Texte fourni:
Domaine thématique-Politique de l'enfance et de la jeunesse

Les droits de l’enfant en Suisse

Mise en œuvre du droit de participation inscrit à l’article 12 de la Convention relative aux droits de l’enfant

L’article 12 de la Convention des Nations Unies relative aux droits de l’enfant (CDE) garantit le droit de participation de l’enfant, qui se concrétise notamment dans son droit d’exprimer librement son opinion et d’être entendu sur toute question le ou la concernant. Dans l’étude qu’il vient de publier, le CSDH constate que, malgré des progrès encourageants, ce droit est encore appliqué de façon limitée et inégale en Suisse. Dans la pratique, le principe de la globalité du droit de participation de l’enfant ne s’est en effet toujours pas imposé.

Données à analyser:
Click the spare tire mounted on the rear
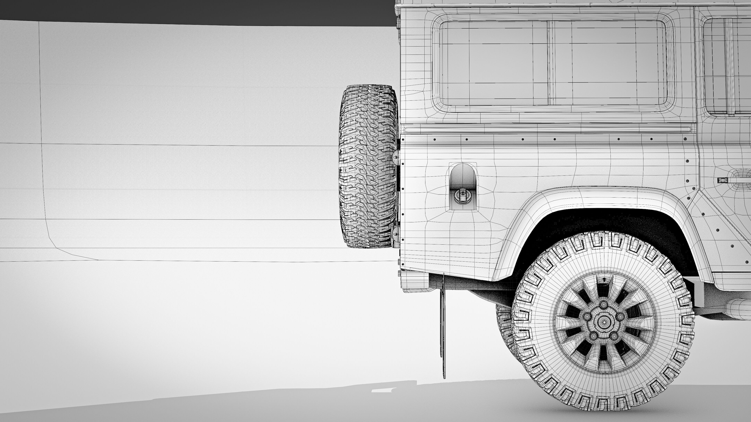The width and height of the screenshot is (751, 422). [x=368, y=167]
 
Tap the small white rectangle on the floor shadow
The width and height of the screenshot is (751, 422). [x=382, y=390]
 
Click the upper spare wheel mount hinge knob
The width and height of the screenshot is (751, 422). [x=396, y=157]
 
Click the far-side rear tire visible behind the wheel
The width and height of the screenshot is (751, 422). [x=504, y=326]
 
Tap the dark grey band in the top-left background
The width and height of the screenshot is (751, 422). [x=175, y=12]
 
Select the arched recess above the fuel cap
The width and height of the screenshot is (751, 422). [x=463, y=175]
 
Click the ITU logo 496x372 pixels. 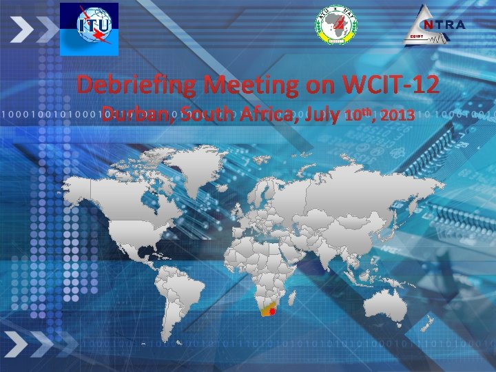coord(89,28)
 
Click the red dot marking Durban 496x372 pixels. coord(273,311)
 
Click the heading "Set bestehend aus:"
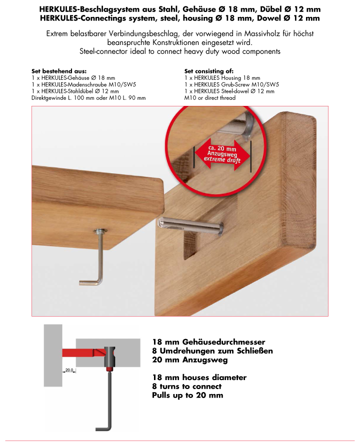click(x=59, y=71)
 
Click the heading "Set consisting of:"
click(x=209, y=71)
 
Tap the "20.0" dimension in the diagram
click(x=68, y=371)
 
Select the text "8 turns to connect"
click(x=186, y=387)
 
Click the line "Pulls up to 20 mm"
click(x=188, y=396)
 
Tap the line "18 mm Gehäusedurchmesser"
click(x=208, y=342)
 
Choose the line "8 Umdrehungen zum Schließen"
click(x=212, y=351)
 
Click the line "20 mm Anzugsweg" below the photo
click(x=190, y=360)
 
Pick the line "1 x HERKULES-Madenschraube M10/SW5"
click(x=84, y=85)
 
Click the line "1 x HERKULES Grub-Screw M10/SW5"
click(x=232, y=85)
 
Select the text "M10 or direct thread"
click(x=210, y=98)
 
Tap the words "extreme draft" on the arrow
click(x=222, y=160)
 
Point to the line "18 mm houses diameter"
click(x=199, y=378)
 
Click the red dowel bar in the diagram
click(x=80, y=353)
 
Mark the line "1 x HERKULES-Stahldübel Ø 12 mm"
click(x=75, y=91)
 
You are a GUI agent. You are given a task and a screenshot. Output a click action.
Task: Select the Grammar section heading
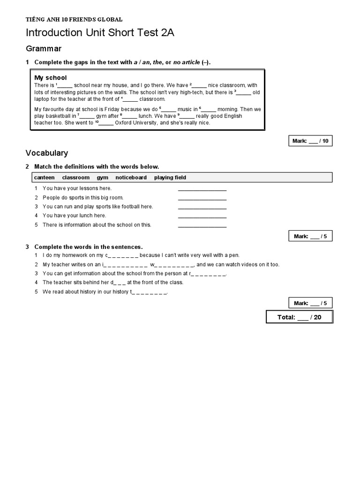[x=44, y=49]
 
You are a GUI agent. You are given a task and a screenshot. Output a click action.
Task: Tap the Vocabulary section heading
[x=46, y=153]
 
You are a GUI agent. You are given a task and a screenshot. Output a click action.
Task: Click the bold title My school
[x=51, y=78]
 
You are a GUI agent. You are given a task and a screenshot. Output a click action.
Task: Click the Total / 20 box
[x=299, y=317]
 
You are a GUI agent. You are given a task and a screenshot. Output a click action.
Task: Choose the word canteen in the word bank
[x=44, y=178]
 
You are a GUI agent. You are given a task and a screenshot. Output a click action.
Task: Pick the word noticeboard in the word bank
[x=131, y=178]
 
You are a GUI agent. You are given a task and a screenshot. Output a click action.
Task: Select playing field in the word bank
[x=170, y=178]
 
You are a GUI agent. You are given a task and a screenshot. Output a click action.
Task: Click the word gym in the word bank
[x=102, y=178]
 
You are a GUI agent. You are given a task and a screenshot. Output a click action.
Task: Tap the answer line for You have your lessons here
[x=202, y=189]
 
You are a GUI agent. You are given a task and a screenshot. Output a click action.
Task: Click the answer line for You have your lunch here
[x=202, y=216]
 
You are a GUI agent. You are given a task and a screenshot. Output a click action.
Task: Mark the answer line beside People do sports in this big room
[x=202, y=198]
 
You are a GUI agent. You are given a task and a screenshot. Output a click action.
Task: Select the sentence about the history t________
[x=105, y=292]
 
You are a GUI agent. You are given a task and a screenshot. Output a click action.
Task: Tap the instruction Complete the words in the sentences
[x=88, y=247]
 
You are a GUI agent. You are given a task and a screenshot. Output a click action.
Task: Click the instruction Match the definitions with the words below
[x=97, y=167]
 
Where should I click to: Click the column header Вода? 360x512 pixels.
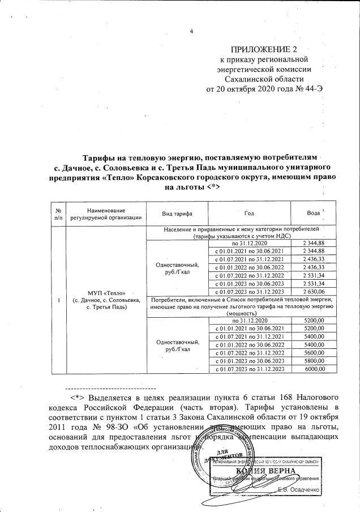pyautogui.click(x=314, y=213)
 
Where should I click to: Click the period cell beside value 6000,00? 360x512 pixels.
pyautogui.click(x=249, y=369)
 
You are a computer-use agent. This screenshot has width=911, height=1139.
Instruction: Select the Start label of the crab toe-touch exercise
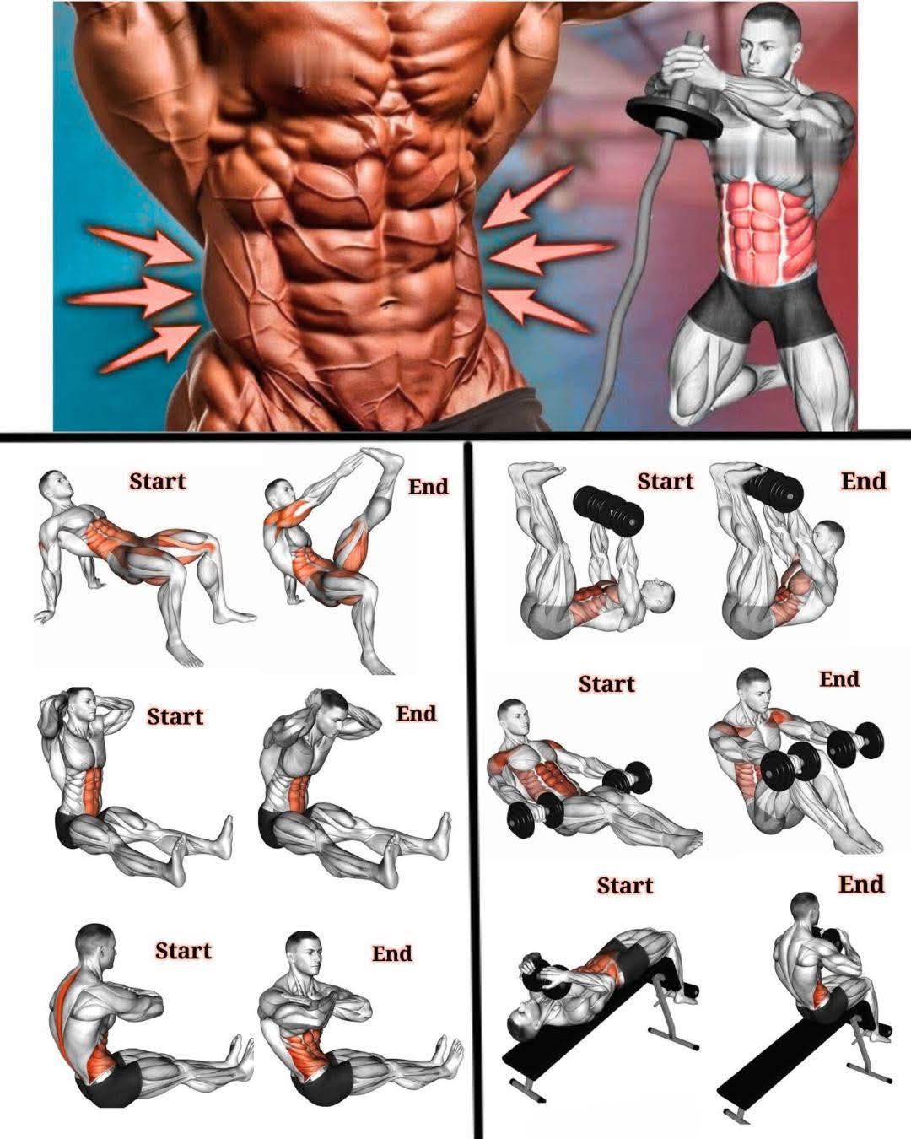(158, 481)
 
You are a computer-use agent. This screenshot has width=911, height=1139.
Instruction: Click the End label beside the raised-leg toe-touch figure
(429, 486)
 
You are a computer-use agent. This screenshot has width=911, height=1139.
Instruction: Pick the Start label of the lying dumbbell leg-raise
(666, 481)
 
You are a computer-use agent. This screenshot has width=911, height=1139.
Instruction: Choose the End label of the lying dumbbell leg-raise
(864, 481)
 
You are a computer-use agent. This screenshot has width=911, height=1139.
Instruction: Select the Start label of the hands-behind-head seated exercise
(175, 716)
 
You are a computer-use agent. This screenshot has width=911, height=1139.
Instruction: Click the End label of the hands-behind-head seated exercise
(417, 714)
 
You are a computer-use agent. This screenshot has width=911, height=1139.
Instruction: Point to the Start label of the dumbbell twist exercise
(606, 684)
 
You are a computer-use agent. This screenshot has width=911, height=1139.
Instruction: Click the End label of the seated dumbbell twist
(839, 678)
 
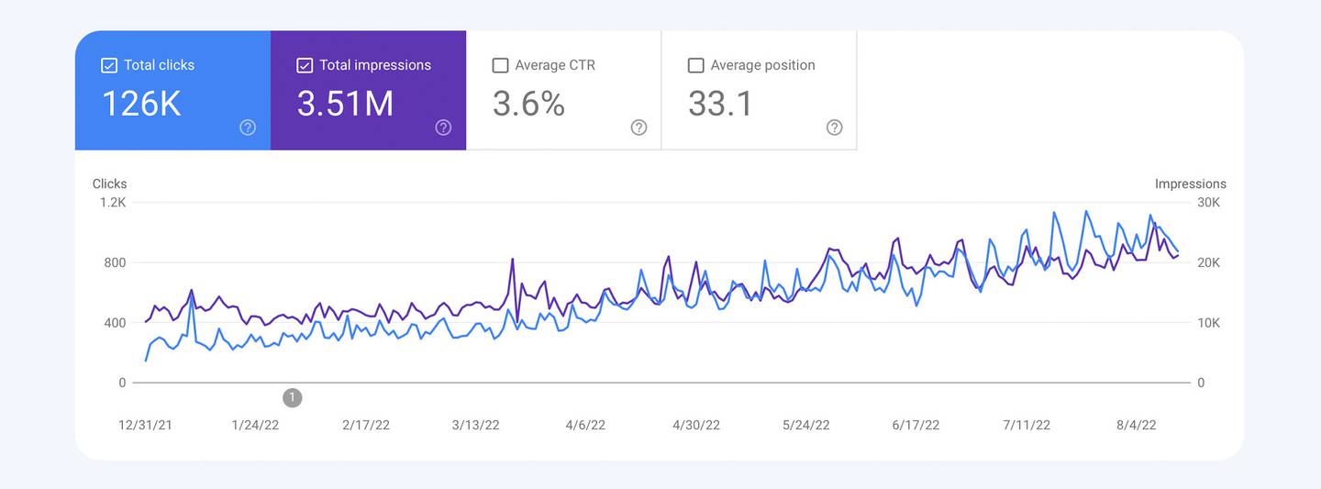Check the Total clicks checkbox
point(109,65)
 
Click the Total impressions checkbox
point(305,65)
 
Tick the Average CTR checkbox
point(500,65)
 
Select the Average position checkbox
point(695,65)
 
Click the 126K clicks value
point(141,104)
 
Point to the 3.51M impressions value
point(345,104)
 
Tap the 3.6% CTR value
point(528,104)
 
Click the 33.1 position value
point(720,104)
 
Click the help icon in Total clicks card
point(248,128)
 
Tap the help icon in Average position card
point(834,128)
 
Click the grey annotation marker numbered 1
point(292,397)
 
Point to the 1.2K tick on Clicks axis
point(113,203)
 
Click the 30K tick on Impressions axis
point(1209,203)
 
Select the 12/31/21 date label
point(145,425)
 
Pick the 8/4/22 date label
point(1136,425)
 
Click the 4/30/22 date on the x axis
point(696,425)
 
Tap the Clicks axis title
point(109,183)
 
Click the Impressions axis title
point(1190,183)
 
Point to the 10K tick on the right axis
point(1209,323)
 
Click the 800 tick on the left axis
point(115,263)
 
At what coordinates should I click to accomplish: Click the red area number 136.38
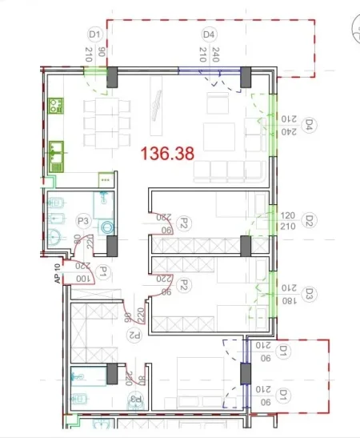click(167, 153)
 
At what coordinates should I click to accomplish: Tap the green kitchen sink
click(55, 151)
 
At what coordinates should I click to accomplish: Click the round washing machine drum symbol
click(108, 227)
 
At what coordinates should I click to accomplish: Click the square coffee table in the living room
click(218, 138)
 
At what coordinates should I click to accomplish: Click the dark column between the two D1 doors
click(246, 376)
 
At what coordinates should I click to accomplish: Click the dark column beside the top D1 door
click(112, 77)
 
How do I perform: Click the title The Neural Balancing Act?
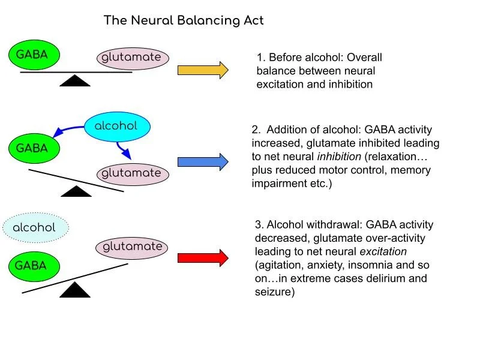184,20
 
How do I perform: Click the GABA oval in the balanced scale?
32,55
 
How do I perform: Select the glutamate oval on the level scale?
133,58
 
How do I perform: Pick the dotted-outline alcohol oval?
34,228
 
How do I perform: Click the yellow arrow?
203,70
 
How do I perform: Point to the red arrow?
203,258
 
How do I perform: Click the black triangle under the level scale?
76,81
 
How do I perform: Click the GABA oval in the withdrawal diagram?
32,265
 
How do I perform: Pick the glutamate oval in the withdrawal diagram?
133,247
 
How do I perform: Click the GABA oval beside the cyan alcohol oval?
32,148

Questions à traiter:
1) Dans le texte sur les droits de l'enfant en Suisse, quel article de la Convention relative aux droits de l'enfant garantit le droit de participation de l'enfant ?
2) Poursuivez, s'il vous plaît, le texte sur les droits de l'enfant en Suisse à partir de sa dernière phrase.

Réponses attendues:
1) L'article 12.

2)
Globalité du droit de participation de l’enfant

Le droit de participation de l’enfant, qui s’applique à toutes les procédures et à toutes les questions qui le ou la concernent, comprend plusieurs formes : le droit d’être informé, d’assister aux procédures, de se former une opinion et de l’exprimer librement, d’être entendu, d’être accompagné et d’être représenté, entre autres. Le droit de participation est indépendant de l’âge et de la capacité de discernement de l’enfant.

La participation doit s’entendre comme une démarche et une attitude envers l’enfant.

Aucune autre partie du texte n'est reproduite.